Blog by Keir Roper-Caldbeck | 13 Dec 2009

First it was Wes with The Fantastic Mr Fox, and now Spike with Where the Wild Things Are; the former enfants terribles of American cinema are now making them pour les enfants. For most of us a renewed interest in children's films is just one of the many unexpected side effects of parenthood. There is nothing like watching a DVD on continuous loop for a week with an OCD-affected toddler to make critics of us all. John Lasseter has said that, at his wife's request, they made Toy Story not for children but for the parent who has to watch it a 100 times. And, as someone who has, I can gratefully say they made a good job of it. But what is the attraction for Anderson and Jonze, two men fast approaching middle age with no progeny of their own? Surely their interests should be more grown up? How about global warming? Sex and death? You know, the big stuff. Instead, they've gone for talking foxes and a wild rumpus.

Throughout their careers both directors have been saddled with the “hipster” label, and child-like artlessness has long been a potent weapon in the hipster armoury, that wide-eyed candour that conceals a calculating, categorizing mind, and which makes the uncool person (I include myself) whimper with discomfit. Certainly, this echoes the criticism that has often been levelled at Anderson's films; their unnerving mix of sincerity, artfulness and blank comedy has led to accusations of whimsy, dis-ingenuousness and being just plain too-cool-for-school. So, perhaps The Fantastic Mr Fox can be seen as the ultimate expression of his hipster status: Look, I made a kid's movie. How cool am I? However, this thought is quickly pushed aside by the sheer pleasure of watching the film. The flair of the storytelling, the crackle of the dialogue, and the care taken over the animation and design, suggest that this was a movie that Anderson was born to make. Children's films, from The Wizard of Oz to Spongebob, have always worked on a range of levels, combining adventure with slapstick, moral instruction with risqué jokes, elaborate artifice with emotional sincerity. Perhaps this is what Anderson has been doing in his grown-up films all along.

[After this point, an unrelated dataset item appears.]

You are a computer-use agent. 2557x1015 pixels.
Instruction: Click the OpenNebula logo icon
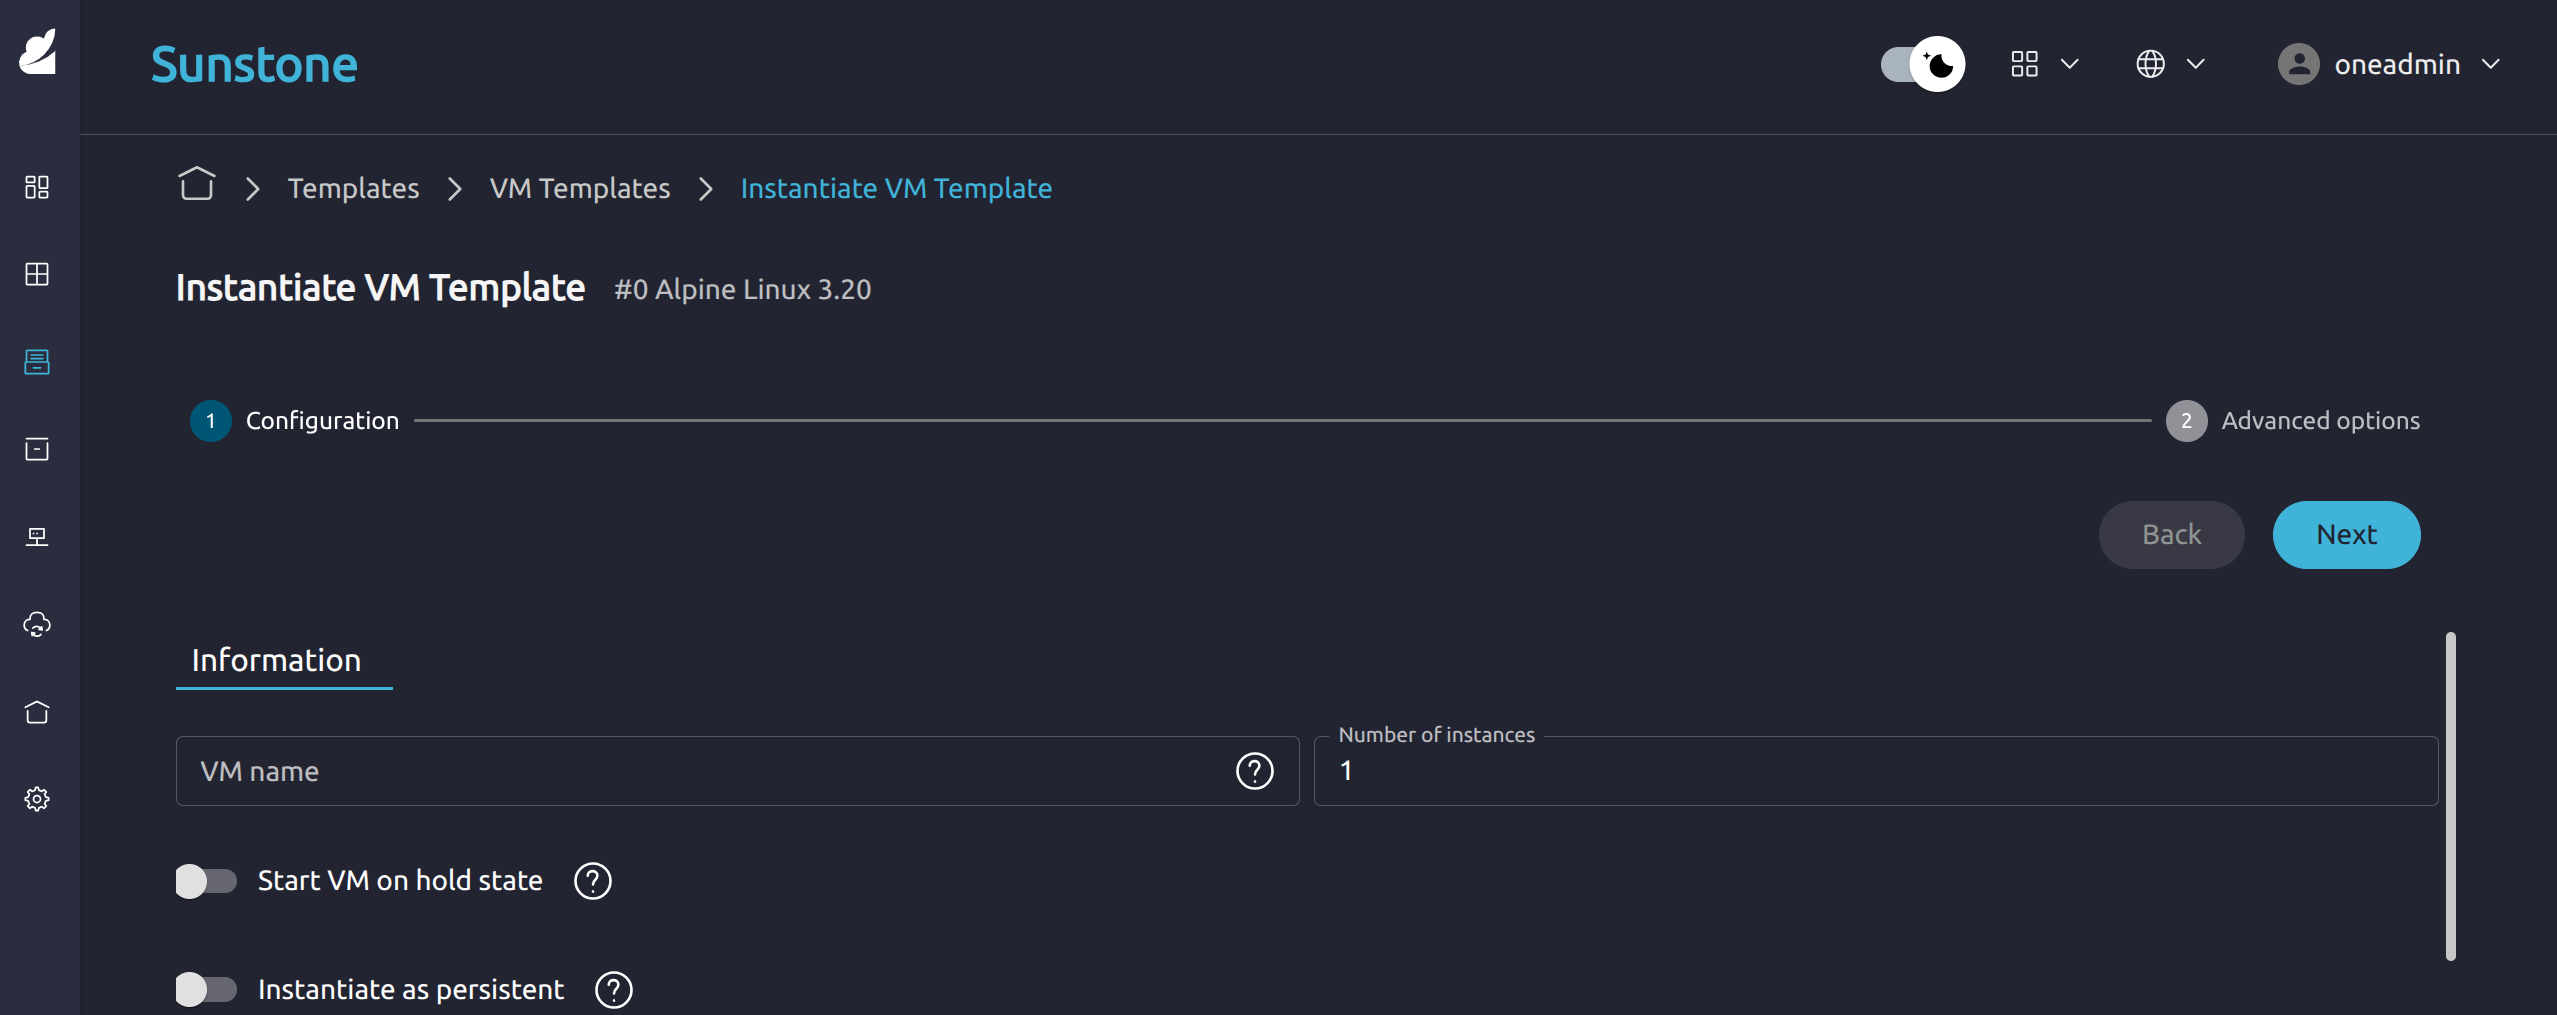38,52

While Anderson belongs to the cerebral, nerdy end of the hipster spectrum, Jonze long ago took up ownership of the cool skater kid end. As a recent profile in the NYT Magazine suggests, when you watch Jonze's work you wonder if “his creative decisions were motivated by anything other than impulse. An implicit question precedes his artistic choices: Wouldn't it be cool if...”. In this light he is the ideal person to bring Sendak's story of the wilful, impulsive Max to the screen because, essentially, he is Max. This artist-as-child shtick has been with us since the Romantics but in the opening fifteen minutes of WTWTA it seems spot-on; Jonze vividly captures the child's-eye view of the world, its magpie attention span, lowered perspective, and frustrated bewilderment at adult affairs. It is when Max runs away to the monsters' island that we bump up against the limitations of this approach. Jonze and his collaborator, Dave Eggers, use the monsters as facets of their hero's inner life in a psychodrama that risks becoming an exercise in therapy. There is adventure and humour (look out for the giant dog) but, by focussing so exclusively on the consciousness of a nine year old, Jonze has lost at least some of those multiple levels of meaning and pleasure that animate the best children's fiction.

Films for kids are often the most long-lived and the most loved. It's always dangerous to try to predict which film will become a Wizard of Oz and which a Black Cauldron (remember that one?), but I don't think I'm risking much in saying that The Fantastic Mr Fox will be one we return to again and again. I'm not so sure about WTWTA. It may just be too idiosyncratic. This is a shame because both films are the work of committed directors fully engaged with their fascinating material.